Hülya sizce Devin’i neden istemiyor? Sadece oğlunu çok sevdiği için mi, onu ailesine layık görmediği için mi? Hayır o Devin’i istemiyor çünkü ona çocuklarına yaptığını yapamadığı, sindiremediği, korkuyla yönetemediği için istemiyor. Hülya Devin üstünde bildiği bütün yöntemleri denedi; parayla satın almaya çalıştı olmadı, soyadından vurmaya çalıştı Devin reddetti, manipüle etmeye çalıştı ama hiçbiri Devin üstünde işe yaramadı bu yüzden şimdi onu kız kardeşiyle vurmaya çalışıyor. Ve Hülya tüm bunları sadece elindeki gücü kaybetmemek için yapıyor. Çünkü o da farkında elindeki gücü kaybederse ailesini de kaybedecek. Onları elinde bulundurduğu bu güçle kontrolünün altında tutuyor ve bunu devam ettirmek için her şeyi yapabilecek durumda. Sırf bu yüzden tüm çocuklarını mahvetmiş durumda. Leyla acı dolu bir yaşam sürüyor, sevdiği insanı kaybetmiş, bu hayattaki tek vasfı ve yaşama sebebi anne olması, Cihan zaten bitik durumda Ceylan desek annesinin kısıtlamaları, aşağılamaları ve onda oluşturduğu sevgi eksikliği nedeniyle çok büyük bir belanın tam ortasına düşmek üzere.
Hülya güç kaybı korkusuyla öyle adımlar attı ki ailesinin başına büyük bir belayı çekmek üzere ve farkında bile değil. Yağmur’u koz olarak kullanırken, kızın başındaki belayı def etmek isteseydi her şey çok farklı olurdu Üstelik Aslan ve Devin’i ayıracağım diye bir kadının sokak ortasında şiddete maruz kalmasına, ölesiye dövülmesine sebep oldu. O ikisini ayırmak yerine Aslan’ı gerçekten uyarmak için bir adım atmış olsaydı belki de bu gün bir kadın psikopatın şiddetine maruz kalmayacak, korunacaktı, Soykanlar Kuruzadelere savaş ilan etmeyecekti. Eee ne demişler rüzgar eken fırtına biçer Hülya hanım.

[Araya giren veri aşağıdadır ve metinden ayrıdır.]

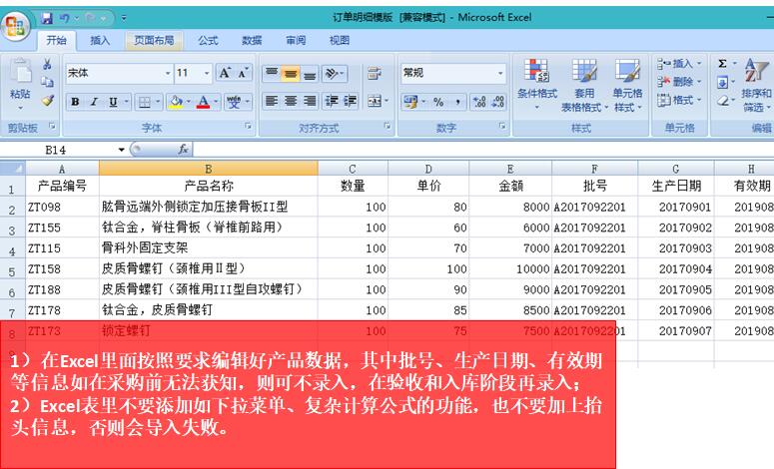Switch to the 插入 ribbon tab
Image resolution: width=774 pixels, height=469 pixels.
click(100, 41)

Hülya bence tüm çocuklarının sonunu elleriyle hazırlıyor. Bunun en somut örneği de bence Leyla olacak. Leyla çok hasta ve hayatındaki her şey eksik, her şey yarım. Sevdiği insanı kaybetmiş, zorla evlendirilmiş, hor görüldüğü bir hayata zorlanmış ve tüm bunların sebebi o nefret ettiği Soykan soyadı ve annesinin o isimle elde ettiği güç. Hülya sırf yapabiliyor diye birine, kendi öz kızına zulmediyor. Bence bir insana yapılacak en büyük kötülük bu ki bunu Leyla’ya öz annesi yapıyor. Leyla neden Devin’i bu kadar sevdi sandınız? Leyla sadece annesinin gücünün karşısında dik duran birine olan özlemiyle sarıldı Devin’e ve onunla kurduğu bağ şu anda Leyla’ya iyi geliyor. Leyla Devin ve Aslan’da kendi kaybettiği hayatı gördü. Bu yüzden onlar kaybetmesin diye uğraşıyor. Hastalığıyla birlikte de bence artık bambaşka bir Leyla izleyeceğiz diye düşünüyorum.

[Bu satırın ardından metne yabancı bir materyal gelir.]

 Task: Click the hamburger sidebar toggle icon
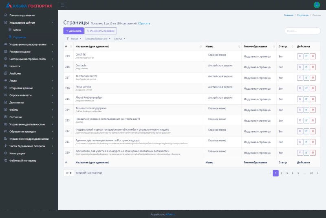[62, 5]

Hülya herkesin, o çok güvendiği ailesinin hayatını paramparça etmiş. Bunun altında ne gibi sebepler var bilemem ancak tüm çocuklarının adım adım felakete yürüdüğünü görüyorum. Az önce dedim ya rüzgar eken, fırtına biçer diye. Hülya en büyük sınavı buradan verecek. O değil mi sırf diş geçirmedi diye Devin’in ailesine saldıran, bakalım hayat onu tam olarak nasıl sınayacak?
Hayat herkes, hepimiz için çok zor ama asıl önemli olan bu zorlukları nasıl aştığımız bana göre. Mücadele ederek ve yanımızdakinin elini sımsıkı tutarak tüm zorlukların üstünden gelinebileceğine inanıyorum ben. Yeter ki vazgeçmeyelim.
O zaman bu haftalık da benden bu kadar, haftaya yeniden görüşmek üzere, sevgiyle kalın.